== Segment start ==
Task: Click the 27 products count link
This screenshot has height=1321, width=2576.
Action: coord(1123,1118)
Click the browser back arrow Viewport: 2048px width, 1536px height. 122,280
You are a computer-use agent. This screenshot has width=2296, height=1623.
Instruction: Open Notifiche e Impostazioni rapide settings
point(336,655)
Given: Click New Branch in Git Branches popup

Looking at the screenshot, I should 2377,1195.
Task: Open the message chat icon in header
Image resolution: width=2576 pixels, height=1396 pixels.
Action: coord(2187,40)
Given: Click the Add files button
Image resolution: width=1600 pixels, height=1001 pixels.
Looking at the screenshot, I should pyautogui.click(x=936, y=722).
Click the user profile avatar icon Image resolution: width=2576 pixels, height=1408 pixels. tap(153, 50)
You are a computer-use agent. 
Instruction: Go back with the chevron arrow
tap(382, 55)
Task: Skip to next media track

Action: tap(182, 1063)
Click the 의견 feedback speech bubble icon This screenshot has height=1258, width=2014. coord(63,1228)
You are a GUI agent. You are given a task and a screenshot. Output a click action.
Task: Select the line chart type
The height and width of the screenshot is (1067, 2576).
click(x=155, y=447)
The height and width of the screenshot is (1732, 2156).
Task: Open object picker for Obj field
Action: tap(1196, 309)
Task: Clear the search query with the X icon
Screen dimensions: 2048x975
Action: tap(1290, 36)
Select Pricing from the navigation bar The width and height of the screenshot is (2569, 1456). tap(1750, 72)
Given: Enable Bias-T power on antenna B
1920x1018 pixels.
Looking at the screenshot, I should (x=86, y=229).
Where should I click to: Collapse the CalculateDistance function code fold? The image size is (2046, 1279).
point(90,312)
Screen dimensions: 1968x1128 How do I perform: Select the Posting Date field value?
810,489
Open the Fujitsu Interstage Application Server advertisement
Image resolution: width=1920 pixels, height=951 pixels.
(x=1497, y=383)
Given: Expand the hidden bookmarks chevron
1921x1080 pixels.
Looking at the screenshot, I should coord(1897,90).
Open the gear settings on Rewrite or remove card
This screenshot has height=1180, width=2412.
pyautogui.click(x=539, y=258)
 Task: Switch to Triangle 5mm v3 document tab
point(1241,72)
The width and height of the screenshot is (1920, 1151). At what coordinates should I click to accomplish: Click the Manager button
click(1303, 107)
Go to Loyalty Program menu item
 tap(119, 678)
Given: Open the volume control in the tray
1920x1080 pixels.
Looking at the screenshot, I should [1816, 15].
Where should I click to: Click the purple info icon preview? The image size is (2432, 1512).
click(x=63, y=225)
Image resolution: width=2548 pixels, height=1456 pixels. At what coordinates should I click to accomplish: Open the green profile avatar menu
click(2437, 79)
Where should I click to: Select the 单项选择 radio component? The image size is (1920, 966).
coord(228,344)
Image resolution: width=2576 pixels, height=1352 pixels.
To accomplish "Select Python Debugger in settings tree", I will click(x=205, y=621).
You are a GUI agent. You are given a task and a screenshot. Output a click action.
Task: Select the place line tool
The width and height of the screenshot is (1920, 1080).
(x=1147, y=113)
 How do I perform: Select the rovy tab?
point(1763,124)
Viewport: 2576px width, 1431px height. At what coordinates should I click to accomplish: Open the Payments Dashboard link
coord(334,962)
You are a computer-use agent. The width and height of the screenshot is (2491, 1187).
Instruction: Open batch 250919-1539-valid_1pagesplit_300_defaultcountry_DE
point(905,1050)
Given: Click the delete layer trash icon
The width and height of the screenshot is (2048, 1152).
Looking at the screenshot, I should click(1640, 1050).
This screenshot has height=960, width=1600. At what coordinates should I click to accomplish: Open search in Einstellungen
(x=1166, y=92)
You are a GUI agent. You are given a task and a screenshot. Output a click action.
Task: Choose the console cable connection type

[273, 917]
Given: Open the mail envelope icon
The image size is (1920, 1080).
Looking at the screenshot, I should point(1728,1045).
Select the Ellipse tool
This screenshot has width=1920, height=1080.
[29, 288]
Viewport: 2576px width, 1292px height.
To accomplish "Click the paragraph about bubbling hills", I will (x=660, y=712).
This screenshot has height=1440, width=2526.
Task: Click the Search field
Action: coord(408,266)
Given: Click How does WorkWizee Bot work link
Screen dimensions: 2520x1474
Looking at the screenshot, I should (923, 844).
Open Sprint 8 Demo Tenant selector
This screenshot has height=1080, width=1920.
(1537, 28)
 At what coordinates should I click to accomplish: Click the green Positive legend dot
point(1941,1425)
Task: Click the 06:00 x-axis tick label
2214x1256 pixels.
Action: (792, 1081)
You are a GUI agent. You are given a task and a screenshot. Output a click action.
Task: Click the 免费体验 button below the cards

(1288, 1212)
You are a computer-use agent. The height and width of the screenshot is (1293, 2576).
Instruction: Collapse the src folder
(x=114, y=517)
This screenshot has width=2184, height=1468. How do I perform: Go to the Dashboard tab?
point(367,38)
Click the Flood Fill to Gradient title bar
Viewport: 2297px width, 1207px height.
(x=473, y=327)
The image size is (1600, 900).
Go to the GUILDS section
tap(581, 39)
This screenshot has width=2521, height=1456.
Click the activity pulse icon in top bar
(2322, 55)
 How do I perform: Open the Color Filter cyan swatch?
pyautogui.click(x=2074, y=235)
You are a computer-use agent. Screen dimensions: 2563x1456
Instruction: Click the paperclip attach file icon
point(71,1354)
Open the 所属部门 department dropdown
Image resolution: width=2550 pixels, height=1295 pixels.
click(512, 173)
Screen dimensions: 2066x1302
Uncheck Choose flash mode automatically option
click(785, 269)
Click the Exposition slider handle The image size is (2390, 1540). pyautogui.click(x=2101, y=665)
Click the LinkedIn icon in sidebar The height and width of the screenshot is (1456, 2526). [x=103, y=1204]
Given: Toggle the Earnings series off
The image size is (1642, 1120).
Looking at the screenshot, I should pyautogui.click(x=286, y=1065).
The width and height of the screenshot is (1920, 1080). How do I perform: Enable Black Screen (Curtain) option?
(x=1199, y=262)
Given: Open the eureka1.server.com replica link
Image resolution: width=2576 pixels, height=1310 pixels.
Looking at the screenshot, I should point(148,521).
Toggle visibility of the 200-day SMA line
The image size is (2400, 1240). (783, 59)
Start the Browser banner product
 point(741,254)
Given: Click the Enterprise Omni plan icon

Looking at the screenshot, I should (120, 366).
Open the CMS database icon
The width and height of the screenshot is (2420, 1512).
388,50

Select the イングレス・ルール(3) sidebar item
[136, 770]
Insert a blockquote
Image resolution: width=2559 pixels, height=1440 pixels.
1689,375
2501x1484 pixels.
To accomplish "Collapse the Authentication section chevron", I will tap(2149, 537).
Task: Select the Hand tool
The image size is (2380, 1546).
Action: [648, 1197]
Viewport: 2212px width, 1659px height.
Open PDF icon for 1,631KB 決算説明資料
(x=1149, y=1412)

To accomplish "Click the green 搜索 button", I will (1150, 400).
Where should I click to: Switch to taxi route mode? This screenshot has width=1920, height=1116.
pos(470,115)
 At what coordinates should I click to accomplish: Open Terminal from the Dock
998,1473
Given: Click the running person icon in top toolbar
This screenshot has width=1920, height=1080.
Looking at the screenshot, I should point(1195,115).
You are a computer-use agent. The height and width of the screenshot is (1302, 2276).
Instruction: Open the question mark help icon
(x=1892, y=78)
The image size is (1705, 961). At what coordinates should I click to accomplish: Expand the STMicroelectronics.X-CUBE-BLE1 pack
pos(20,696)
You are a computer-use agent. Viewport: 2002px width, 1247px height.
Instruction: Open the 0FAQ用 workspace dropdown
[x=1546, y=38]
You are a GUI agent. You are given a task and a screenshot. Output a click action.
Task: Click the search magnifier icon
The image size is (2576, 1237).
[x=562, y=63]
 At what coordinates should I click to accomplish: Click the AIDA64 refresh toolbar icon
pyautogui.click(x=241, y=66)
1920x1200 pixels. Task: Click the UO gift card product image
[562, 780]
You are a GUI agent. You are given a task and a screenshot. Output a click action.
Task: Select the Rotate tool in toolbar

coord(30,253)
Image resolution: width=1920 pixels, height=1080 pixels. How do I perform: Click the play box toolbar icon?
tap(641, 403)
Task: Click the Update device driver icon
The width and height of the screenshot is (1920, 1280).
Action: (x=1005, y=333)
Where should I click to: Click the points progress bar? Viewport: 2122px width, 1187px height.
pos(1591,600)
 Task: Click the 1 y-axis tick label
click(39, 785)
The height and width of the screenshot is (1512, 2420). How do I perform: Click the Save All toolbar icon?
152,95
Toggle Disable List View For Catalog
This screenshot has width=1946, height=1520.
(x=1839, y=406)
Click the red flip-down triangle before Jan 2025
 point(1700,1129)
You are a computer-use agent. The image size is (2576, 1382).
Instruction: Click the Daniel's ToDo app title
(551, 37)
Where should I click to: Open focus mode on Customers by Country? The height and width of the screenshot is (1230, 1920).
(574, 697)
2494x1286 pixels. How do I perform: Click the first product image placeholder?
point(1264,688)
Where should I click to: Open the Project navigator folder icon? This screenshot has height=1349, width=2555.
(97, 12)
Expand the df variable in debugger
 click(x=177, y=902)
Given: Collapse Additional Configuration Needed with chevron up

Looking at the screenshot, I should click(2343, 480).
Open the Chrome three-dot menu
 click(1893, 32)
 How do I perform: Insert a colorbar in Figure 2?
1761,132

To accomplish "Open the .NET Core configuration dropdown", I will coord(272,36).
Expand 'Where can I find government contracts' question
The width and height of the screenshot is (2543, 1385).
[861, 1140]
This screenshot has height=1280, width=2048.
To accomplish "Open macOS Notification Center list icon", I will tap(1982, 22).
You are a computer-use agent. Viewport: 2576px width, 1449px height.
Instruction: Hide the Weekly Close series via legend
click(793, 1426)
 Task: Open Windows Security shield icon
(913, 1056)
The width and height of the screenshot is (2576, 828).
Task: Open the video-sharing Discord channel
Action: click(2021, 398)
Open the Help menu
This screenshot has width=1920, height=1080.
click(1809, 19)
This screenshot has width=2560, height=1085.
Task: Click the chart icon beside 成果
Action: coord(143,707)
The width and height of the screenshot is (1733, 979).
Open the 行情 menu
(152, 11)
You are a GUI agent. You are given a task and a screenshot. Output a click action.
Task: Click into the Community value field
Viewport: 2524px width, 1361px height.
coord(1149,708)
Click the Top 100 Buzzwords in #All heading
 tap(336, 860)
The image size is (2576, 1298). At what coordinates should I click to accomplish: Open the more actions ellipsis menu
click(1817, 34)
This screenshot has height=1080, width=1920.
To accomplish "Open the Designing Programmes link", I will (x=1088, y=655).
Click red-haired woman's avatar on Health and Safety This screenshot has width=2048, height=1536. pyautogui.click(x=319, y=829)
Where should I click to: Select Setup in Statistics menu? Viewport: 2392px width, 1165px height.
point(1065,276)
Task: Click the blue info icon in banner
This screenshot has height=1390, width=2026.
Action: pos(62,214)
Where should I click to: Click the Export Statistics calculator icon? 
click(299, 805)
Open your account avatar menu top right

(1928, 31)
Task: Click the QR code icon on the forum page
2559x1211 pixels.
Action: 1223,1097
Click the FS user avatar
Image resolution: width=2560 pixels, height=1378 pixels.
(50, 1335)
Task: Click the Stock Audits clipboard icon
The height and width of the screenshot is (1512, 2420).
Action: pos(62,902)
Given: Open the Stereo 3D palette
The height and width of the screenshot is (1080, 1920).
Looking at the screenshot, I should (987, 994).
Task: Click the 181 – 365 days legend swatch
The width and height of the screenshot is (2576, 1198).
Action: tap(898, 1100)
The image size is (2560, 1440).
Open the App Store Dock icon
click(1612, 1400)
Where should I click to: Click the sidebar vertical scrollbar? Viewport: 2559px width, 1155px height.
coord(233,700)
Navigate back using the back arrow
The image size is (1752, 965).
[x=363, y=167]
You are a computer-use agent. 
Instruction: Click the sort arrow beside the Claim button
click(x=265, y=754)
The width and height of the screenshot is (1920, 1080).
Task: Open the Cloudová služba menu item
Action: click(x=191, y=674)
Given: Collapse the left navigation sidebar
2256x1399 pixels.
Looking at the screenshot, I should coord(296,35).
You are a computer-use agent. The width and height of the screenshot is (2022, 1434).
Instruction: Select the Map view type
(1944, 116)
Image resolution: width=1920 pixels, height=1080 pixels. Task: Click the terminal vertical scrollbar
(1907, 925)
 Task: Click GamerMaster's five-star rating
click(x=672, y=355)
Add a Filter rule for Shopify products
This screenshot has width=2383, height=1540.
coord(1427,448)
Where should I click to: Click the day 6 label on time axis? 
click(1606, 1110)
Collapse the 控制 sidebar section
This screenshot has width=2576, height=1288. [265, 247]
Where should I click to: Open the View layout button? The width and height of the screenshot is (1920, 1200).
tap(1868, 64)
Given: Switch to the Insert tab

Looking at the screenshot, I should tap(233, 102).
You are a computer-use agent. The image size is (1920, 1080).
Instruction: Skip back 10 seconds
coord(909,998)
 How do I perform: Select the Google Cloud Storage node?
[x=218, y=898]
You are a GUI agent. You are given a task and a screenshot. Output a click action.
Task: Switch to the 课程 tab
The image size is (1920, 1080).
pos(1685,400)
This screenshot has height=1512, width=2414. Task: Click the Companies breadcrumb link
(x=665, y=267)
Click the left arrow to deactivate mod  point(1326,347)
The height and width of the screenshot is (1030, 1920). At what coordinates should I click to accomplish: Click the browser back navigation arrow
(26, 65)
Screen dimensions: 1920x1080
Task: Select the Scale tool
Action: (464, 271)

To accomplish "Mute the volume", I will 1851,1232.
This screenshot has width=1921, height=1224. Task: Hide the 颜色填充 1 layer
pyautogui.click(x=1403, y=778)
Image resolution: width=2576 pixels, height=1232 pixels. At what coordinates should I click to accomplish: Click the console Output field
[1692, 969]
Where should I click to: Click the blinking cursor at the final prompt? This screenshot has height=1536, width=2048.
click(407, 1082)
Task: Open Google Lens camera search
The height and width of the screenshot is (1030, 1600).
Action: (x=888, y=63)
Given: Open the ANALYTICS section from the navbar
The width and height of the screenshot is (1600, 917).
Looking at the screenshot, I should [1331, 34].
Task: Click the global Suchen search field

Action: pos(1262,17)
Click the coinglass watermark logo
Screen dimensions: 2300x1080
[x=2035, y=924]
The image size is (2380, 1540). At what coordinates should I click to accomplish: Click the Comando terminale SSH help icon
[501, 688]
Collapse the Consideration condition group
== Segment end ==
WHAT IS BEING ASKED = Looking at the data above, write out exactly the lines that start at the one containing "Instruction: Skip back 10 seconds" and end at the one containing "Given: Open the ANALYTICS"; include both and nothing beyond.

RESPONSE AREA =
Instruction: Skip back 10 seconds
coord(909,998)
 How do I perform: Select the Google Cloud Storage node?
[x=218, y=898]
You are a GUI agent. You are given a task and a screenshot. Output a click action.
Task: Switch to the 课程 tab
The image size is (1920, 1080).
pos(1685,400)
This screenshot has height=1512, width=2414. Task: Click the Companies breadcrumb link
(x=665, y=267)
Click the left arrow to deactivate mod  point(1326,347)
The height and width of the screenshot is (1030, 1920). At what coordinates should I click to accomplish: Click the browser back navigation arrow
(26, 65)
Screen dimensions: 1920x1080
Task: Select the Scale tool
Action: (464, 271)

To accomplish "Mute the volume", I will 1851,1232.
This screenshot has width=1921, height=1224. Task: Hide the 颜色填充 1 layer
pyautogui.click(x=1403, y=778)
Image resolution: width=2576 pixels, height=1232 pixels. At what coordinates should I click to accomplish: Click the console Output field
[1692, 969]
Where should I click to: Click the blinking cursor at the final prompt? This screenshot has height=1536, width=2048.
click(407, 1082)
Task: Open Google Lens camera search
The height and width of the screenshot is (1030, 1600).
Action: (x=888, y=63)
Given: Open the ANALYTICS section from the navbar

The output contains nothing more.